Pointing records for text and elements:
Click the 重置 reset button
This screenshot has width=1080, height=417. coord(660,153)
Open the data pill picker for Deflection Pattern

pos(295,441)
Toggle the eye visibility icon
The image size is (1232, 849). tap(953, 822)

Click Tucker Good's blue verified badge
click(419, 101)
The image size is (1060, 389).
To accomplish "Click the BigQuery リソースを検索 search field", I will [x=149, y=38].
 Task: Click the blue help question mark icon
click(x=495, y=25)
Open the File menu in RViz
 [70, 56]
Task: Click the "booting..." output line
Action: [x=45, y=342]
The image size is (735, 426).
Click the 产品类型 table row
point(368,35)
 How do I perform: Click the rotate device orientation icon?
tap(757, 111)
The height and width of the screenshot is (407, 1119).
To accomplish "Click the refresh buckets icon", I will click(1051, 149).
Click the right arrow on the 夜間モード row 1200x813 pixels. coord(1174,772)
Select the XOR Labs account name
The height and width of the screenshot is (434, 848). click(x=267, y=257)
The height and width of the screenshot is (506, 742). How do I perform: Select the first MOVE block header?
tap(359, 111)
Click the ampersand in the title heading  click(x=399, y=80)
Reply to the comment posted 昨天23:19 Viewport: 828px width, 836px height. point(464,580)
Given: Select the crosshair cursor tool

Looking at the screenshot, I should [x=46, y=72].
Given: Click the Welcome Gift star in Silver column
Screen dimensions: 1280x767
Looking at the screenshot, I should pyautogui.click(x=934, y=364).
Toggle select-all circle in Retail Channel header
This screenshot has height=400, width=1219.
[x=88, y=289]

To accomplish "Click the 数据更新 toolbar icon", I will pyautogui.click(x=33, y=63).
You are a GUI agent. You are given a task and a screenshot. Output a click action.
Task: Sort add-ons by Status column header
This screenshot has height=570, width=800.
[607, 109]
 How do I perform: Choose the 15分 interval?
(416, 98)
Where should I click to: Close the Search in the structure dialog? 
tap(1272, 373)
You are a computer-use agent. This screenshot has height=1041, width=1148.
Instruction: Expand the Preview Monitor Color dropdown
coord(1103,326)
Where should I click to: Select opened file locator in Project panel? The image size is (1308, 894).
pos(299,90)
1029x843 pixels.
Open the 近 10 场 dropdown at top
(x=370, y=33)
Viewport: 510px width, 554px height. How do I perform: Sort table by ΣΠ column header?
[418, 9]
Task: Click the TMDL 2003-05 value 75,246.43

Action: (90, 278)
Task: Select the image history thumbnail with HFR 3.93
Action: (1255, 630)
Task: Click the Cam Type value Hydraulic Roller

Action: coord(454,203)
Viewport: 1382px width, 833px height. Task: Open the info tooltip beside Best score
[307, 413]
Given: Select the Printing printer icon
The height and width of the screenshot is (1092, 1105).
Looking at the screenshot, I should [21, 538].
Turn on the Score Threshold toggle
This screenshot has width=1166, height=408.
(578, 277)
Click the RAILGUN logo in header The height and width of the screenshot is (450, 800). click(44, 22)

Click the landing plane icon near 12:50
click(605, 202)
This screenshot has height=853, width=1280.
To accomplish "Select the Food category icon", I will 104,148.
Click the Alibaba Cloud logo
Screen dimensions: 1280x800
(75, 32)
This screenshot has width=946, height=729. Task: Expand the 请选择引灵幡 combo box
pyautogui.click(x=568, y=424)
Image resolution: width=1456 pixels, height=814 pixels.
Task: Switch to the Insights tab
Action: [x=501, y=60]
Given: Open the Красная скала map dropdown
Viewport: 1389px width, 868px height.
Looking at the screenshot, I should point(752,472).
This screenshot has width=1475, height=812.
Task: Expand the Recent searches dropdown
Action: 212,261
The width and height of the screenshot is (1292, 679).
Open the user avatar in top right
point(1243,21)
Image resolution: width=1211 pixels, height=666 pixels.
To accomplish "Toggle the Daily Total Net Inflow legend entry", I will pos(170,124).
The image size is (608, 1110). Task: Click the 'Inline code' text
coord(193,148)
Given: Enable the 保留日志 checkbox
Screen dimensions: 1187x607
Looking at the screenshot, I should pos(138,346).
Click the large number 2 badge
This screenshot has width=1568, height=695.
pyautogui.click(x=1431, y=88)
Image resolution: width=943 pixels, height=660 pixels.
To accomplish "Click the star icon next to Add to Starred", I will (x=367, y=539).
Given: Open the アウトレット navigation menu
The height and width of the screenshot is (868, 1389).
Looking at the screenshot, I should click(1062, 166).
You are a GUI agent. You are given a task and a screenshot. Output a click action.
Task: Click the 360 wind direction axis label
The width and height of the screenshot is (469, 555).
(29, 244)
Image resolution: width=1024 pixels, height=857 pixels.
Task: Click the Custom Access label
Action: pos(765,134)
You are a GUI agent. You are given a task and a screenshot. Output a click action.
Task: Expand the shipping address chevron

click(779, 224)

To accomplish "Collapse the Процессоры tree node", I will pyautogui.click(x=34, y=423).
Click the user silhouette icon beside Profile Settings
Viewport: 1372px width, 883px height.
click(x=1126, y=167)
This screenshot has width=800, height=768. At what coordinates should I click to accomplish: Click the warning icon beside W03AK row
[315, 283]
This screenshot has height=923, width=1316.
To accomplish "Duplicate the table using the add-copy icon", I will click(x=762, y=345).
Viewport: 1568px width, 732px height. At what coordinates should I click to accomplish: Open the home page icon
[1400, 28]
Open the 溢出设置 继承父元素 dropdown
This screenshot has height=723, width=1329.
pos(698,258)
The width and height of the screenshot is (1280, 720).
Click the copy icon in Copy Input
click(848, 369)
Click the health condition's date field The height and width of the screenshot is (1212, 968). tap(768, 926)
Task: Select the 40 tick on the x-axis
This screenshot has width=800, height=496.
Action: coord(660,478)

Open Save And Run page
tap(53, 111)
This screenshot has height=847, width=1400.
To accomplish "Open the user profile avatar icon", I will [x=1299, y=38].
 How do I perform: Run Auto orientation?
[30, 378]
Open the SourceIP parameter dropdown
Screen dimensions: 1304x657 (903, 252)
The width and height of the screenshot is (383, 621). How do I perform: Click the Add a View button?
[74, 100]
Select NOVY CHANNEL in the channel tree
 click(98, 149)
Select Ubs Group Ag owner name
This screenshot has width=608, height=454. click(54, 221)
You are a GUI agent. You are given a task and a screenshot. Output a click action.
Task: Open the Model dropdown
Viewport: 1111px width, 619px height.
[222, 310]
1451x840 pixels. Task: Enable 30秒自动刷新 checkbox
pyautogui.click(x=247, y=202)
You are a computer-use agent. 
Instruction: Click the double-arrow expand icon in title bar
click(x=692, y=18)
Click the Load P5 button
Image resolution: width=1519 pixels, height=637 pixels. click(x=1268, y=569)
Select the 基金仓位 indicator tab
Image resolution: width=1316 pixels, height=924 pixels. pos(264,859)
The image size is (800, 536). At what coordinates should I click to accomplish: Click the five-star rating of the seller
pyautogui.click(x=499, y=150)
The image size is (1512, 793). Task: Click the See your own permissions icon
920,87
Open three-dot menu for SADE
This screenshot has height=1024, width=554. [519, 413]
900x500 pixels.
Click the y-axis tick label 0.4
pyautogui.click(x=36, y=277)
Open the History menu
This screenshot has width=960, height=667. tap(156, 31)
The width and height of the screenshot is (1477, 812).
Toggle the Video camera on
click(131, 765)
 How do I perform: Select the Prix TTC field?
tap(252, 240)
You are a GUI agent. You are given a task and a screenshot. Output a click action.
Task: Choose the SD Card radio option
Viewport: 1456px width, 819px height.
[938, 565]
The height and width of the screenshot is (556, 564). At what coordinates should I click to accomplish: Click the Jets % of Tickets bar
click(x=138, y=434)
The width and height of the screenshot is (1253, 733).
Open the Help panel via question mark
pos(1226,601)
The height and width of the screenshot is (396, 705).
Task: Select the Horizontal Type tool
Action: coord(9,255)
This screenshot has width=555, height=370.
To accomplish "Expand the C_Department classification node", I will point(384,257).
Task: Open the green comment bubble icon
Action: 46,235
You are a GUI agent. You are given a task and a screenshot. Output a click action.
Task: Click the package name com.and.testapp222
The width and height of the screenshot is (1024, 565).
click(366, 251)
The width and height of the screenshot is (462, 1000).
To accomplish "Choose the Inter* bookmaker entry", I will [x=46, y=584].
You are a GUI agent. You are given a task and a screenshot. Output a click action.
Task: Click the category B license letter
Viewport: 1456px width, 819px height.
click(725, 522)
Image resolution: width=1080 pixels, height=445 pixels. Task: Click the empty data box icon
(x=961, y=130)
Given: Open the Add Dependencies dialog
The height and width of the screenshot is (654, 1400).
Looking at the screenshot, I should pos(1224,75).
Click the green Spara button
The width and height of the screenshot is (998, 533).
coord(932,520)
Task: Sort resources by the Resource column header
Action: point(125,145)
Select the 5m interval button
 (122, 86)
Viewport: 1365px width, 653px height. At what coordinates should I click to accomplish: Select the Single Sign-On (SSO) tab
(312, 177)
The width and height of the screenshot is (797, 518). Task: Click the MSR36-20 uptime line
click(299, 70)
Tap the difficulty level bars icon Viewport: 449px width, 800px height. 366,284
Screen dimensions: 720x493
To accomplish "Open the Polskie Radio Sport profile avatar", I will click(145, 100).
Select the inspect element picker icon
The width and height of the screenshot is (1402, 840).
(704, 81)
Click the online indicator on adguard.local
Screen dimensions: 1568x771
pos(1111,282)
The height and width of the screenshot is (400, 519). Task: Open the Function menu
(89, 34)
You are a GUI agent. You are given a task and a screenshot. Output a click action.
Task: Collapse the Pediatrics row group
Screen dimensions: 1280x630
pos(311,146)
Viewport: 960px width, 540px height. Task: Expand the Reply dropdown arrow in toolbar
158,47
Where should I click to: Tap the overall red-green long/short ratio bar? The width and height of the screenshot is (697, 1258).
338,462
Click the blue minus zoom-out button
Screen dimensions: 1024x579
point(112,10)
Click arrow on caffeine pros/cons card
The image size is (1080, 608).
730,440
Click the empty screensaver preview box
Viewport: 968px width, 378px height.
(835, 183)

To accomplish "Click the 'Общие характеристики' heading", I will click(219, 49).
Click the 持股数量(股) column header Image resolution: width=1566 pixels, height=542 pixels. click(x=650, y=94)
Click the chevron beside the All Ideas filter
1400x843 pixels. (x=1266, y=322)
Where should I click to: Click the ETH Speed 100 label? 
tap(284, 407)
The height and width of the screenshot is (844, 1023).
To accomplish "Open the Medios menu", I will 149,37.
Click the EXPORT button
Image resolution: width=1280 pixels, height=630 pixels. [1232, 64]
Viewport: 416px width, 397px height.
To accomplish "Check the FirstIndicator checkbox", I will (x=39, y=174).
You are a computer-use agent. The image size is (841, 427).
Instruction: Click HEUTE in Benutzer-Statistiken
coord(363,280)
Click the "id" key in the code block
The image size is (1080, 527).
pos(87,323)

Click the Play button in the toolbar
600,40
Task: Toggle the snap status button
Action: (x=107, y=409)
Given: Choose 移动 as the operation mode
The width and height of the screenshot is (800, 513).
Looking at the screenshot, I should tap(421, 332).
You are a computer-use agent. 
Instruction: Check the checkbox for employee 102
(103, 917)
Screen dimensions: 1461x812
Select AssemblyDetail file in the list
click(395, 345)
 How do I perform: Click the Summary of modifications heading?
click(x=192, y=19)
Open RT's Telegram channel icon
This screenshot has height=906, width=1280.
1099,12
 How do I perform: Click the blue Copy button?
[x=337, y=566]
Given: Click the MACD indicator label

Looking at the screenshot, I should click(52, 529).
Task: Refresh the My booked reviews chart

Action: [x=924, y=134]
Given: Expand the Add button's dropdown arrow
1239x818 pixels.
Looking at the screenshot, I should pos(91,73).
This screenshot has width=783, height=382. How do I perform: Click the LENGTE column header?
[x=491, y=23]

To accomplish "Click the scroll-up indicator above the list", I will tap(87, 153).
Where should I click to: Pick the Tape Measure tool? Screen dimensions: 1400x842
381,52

▸ EXERCISE DETAILS:
Please copy out, unchanged, the part of the material above that opens with the line containing "This screenshot has width=800, height=768." and closes with the line containing "This screenshot has width=608, height=454.", both of those lines included.

▸ ANSWER TO THIS EXERCISE:
This screenshot has width=800, height=768. At what coordinates should I click to accomplish: Click the warning icon beside W03AK row
[315, 283]
This screenshot has height=923, width=1316.
To accomplish "Duplicate the table using the add-copy icon", I will click(x=762, y=345).
Viewport: 1568px width, 732px height. At what coordinates should I click to accomplish: Open the home page icon
[1400, 28]
Open the 溢出设置 继承父元素 dropdown
This screenshot has height=723, width=1329.
pos(698,258)
The width and height of the screenshot is (1280, 720).
Click the copy icon in Copy Input
click(848, 369)
Click the health condition's date field The height and width of the screenshot is (1212, 968). tap(768, 926)
Task: Select the 40 tick on the x-axis
This screenshot has width=800, height=496.
Action: coord(660,478)

Open Save And Run page
tap(53, 111)
This screenshot has height=847, width=1400.
To accomplish "Open the user profile avatar icon", I will [x=1299, y=38].
 How do I perform: Run Auto orientation?
[30, 378]
Open the SourceIP parameter dropdown
Screen dimensions: 1304x657 (903, 252)
The width and height of the screenshot is (383, 621). How do I perform: Click the Add a View button?
[74, 100]
Select NOVY CHANNEL in the channel tree
 click(98, 149)
Select Ubs Group Ag owner name
This screenshot has width=608, height=454. click(54, 221)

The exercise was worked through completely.